__Assigned task__:
Whenever a picture appears, leave it out while repeating all the other data exactly.

(Records from a dataset)
□ □ □
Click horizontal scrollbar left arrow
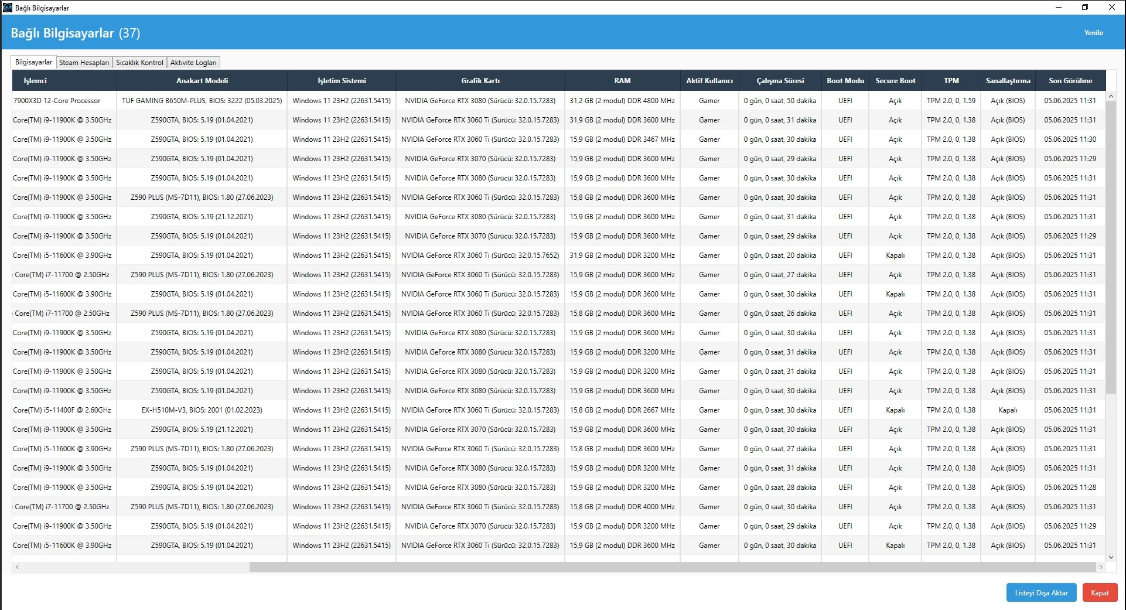Image resolution: width=1126 pixels, height=610 pixels. point(18,567)
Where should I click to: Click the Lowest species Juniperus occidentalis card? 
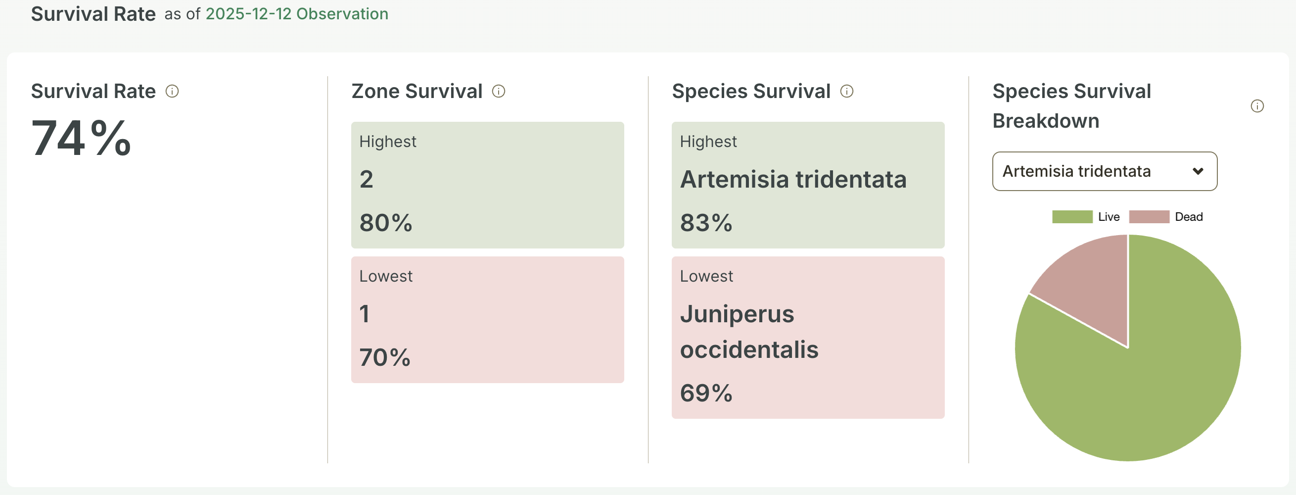[807, 337]
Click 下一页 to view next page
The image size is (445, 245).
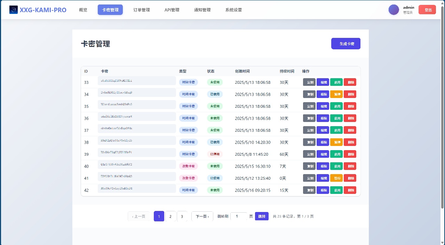point(202,216)
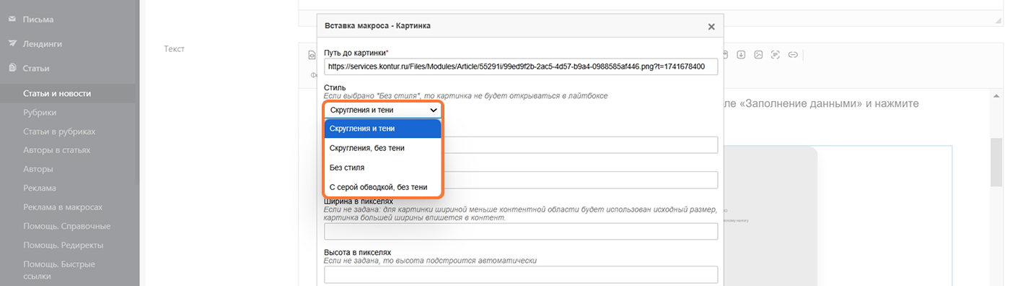Select С серой обводкой, без тени option

(382, 187)
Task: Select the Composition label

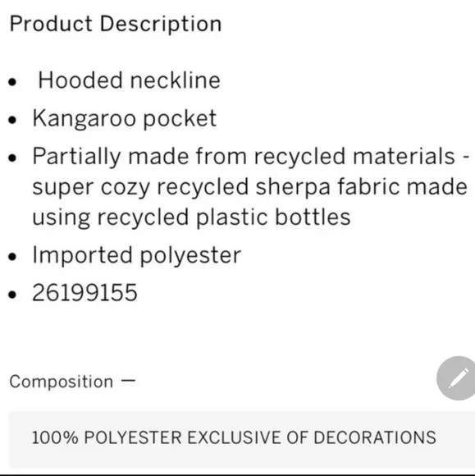Action: click(61, 382)
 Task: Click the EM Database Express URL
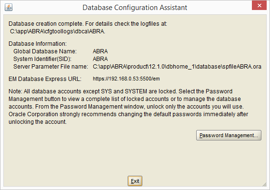126,79
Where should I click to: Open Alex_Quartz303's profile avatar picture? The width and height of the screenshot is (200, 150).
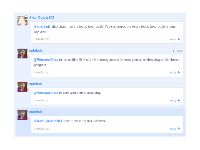pyautogui.click(x=23, y=20)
□ □ □
__Solved exercise__:
Click horizontal scrollbar left arrow
Image resolution: width=1126 pixels, height=610 pixels. point(18,567)
Where should I click to: Click the Lowest species Juniperus occidentalis card? 
[807, 337]
Click 下一页 to view next page
The image size is (445, 245).
point(202,216)
Select С серой обводкой, без тени option

(382, 187)
Task: Select the Composition label

Action: click(61, 382)
 Task: Click the EM Database Express URL
126,79
Where should I click to: Open Alex_Quartz303's profile avatar picture? The width and height of the screenshot is (200, 150).
pyautogui.click(x=23, y=20)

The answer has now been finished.